Here is the feeling I get very often when reading Java code bases:

Object oriented programming meme

(stolen meme, probably from /g on 4chan)

Rust on the other hand, are more like C in this regard. Structures, enums etc. are our primary building blocks. We can implement traits (almost like interfaces), but traits can not contain implementation logic (only the implementation block for that trait in a given struct can). Solutions in Rust, at least from what I've seen, also end up being more simple in a lot of cases, with lists of indices instead of linked lists and so on. Many code bases also use enums to solve problems in clever ways. The official documentation (or Rust book if you will) covers object orientation in Rust in a far better way than I could, so I suggest looking into it if you want to read more :)

NOTE! I'm not hating on design patterns in general. I think they can be a good to convey concepts and discuss solutions to problems. What I'm hating on is their overuse, and cramming them into all sorts of places.

NOT focused on selling a specific editor/IDE - language server implemented as an official core component

rust-analyzer, the language server for Rust, is an official Rust project. The people behind Rust does NOT do favoritism with any IDE, or try to sell you one (looking at you Kotlin!!!). This means that you can use any editor you like. For some languages, like Kotlin, most people end up using the official IDE, and the language servers end up having limited interest and contributions. Rust is different, and therefore everything works great in Emacs! Though I would recommend using rustic instead of rust-mode (the latter is linked to on the official rust-lang website), as it builds on top of rust-mode and provides more features (e.g, automatic LSP configuration, some Cargo popups etc.).

Want to learn Rust now? - Recommended resources

NOTE! The book links are Amazon Affiliate links where I make a commission on qualified purchases.

I think the best way to get started with Rust is to read The Rust Programming Language book, and do Rustlings exercises while reading it (interactive exercises!). The next steps will probably be to hack away at your own projects, open source code etc. If you still find Rust interesting, I can recommend Rust Brain Teasers. It is in the style of books like Java Puzzlers, where you are presented with edge cases and weird behavior and should guess what happens (i.e, if it compiles, what it prints etc.).
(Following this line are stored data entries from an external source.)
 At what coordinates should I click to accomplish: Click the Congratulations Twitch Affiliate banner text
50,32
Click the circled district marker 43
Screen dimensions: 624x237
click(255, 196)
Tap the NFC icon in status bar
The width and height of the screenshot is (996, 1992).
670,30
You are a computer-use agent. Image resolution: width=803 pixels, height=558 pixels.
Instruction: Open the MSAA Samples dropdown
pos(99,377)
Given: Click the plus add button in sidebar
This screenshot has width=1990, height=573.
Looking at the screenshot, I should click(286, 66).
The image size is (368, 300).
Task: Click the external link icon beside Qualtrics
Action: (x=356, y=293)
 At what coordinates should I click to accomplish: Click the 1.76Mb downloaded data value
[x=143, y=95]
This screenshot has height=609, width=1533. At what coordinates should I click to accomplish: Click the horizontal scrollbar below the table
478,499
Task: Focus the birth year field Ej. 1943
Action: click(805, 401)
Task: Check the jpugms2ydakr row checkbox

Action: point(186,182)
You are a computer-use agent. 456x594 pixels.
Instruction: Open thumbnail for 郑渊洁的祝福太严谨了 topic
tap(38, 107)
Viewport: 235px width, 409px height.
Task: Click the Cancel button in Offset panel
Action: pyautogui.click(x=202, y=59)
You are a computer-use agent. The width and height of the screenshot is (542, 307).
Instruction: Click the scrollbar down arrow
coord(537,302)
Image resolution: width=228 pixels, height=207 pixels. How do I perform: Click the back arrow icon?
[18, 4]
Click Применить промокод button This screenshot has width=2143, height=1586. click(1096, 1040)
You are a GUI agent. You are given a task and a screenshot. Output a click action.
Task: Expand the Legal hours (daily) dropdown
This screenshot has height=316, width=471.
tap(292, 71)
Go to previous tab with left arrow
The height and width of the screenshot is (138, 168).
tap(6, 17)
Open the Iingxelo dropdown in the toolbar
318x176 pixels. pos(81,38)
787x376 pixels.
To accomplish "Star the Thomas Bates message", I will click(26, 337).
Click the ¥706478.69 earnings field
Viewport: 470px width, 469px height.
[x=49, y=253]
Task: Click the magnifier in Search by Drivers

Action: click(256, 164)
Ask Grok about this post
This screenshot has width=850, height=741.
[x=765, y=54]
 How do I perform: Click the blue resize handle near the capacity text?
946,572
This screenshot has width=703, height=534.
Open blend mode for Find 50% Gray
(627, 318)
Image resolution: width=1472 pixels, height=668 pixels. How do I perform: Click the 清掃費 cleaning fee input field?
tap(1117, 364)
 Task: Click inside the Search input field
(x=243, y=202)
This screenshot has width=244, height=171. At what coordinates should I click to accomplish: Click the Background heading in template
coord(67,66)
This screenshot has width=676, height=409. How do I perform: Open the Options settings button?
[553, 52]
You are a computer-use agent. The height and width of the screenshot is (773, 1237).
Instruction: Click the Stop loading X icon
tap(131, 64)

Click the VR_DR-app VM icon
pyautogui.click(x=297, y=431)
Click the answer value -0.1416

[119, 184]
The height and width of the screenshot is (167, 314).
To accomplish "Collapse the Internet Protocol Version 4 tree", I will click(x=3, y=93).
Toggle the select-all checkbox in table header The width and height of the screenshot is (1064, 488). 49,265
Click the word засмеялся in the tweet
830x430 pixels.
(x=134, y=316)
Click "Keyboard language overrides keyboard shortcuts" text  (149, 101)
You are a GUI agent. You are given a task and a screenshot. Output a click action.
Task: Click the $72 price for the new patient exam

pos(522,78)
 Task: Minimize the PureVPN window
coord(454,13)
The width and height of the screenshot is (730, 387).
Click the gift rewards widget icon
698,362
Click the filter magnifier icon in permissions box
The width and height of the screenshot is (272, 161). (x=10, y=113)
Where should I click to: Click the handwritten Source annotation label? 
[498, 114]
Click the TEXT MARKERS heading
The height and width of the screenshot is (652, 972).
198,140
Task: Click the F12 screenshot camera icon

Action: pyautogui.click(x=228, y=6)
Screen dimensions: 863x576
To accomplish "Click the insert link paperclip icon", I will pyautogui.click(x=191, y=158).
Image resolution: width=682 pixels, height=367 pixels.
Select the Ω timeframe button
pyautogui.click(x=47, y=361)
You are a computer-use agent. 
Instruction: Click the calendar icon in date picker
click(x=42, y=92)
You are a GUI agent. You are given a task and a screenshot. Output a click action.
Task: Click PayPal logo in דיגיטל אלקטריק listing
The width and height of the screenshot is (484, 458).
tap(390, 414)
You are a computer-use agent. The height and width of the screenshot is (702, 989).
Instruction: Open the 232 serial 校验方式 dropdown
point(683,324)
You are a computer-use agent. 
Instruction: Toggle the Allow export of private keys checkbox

For those of you who may have read this article, and are familiar with Rust, you might want to go deeper. Maybe you want to know more about how everything works under the hood? More advanced concurrency and parallelism? Unsafe code? Other efficiency tricks, and things needed for embedded Rust? Then I can recommend Rust for Rustaceans. The author, Jon Gjengset, also have a YouTube channel where he goes through intermediate Rust concepts (maybe there is some newbie friendly as well?).